Abstract
Human adenovirus (HAdV)-based oncolytic vectors, which are designed to preferentially replicate in and kill cancer cells, have shown modest efficacy in human clinical trials in part due to poor viral distribution throughout the tumor mass. Previously, we showed that expression of the p14 fusion-associated small transmembrane (FAST) fusogenic protein could enhance oncolytic HAdV efficacy and reduce tumor growth rate in a human xenograft mouse model of cancer. We now explore whether co-expression of the adenovirus death protein (ADP) with p14 FAST protein could synergize to further enhance oncolytic vector efficacy.

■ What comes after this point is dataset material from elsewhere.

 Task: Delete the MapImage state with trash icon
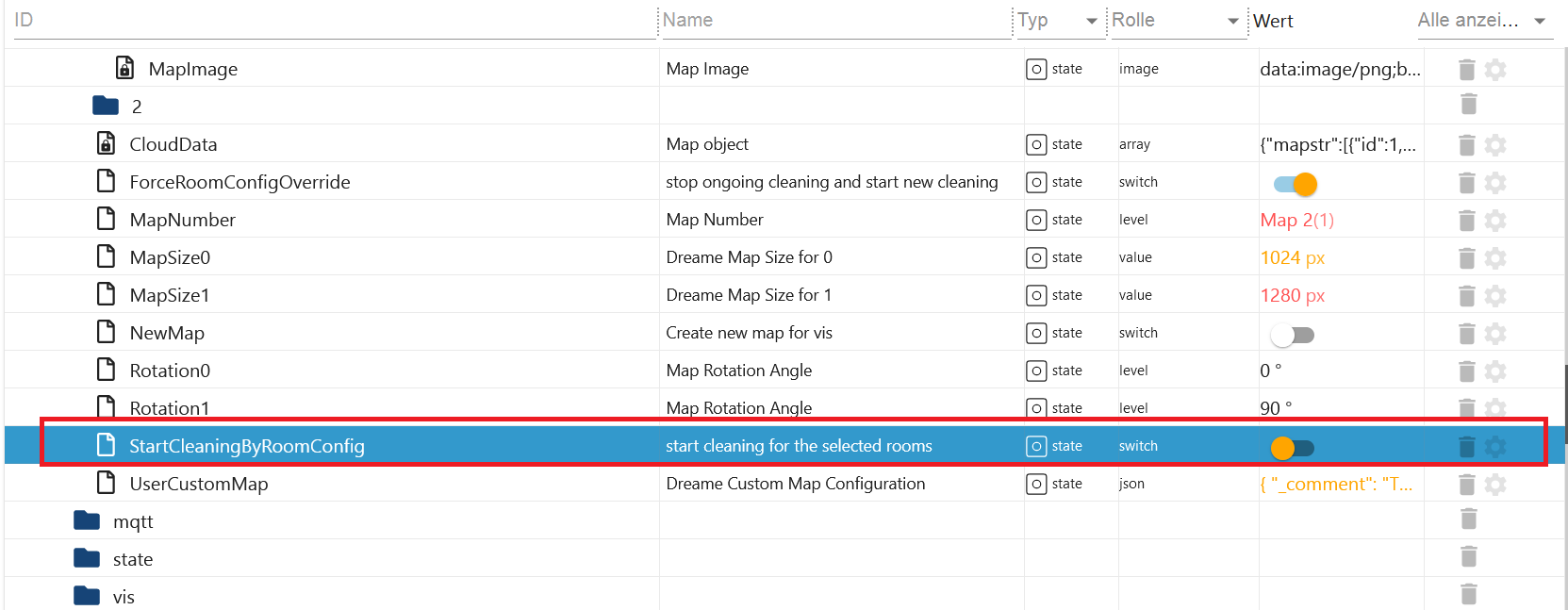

ADP is naturally encoded within the early region 3 (E3) of HAdV, a region which is frequently removed from HAdV-based vectors, and functions to enhance cell lysis and progeny release. We evaluated a variety of approaches to achieve optimal expression of the two proteins, the most efficient method being insertion of an expression cassette within the E3 deletion, consisting of the coding sequences for p14 FAST protein and ADP separated by a self-cleaving peptide derived from the porcine teschovirus-1 (P2A). However, the quantities of p14 FAST protein and ADP produced from this vector were reduced approximately 10-fold compared to a similar vector-expressing only p14 FAST protein and wildtype HAdV, respectively. Compared to our original oncolytic vector-expressing p14 FAST protein alone, reduced expression of p14 FAST protein and ADP from the P2A construct reduced cell-cell fusion, vector spread, and cell-killing activity in human A549 adenocarcinoma cells in culture. These studies show that a self-cleaving peptide can be used to express two different transgenes in an armed oncolytic HAdV vector, but also highlight the challenges in maintaining adequate transgene expression when modifying vector design.
Keywords:
FAST; adenovirus; adenovirus death protein; fusion-associated small transmembrane protein; oncolytic virus; self-cleaving peptide; transgene.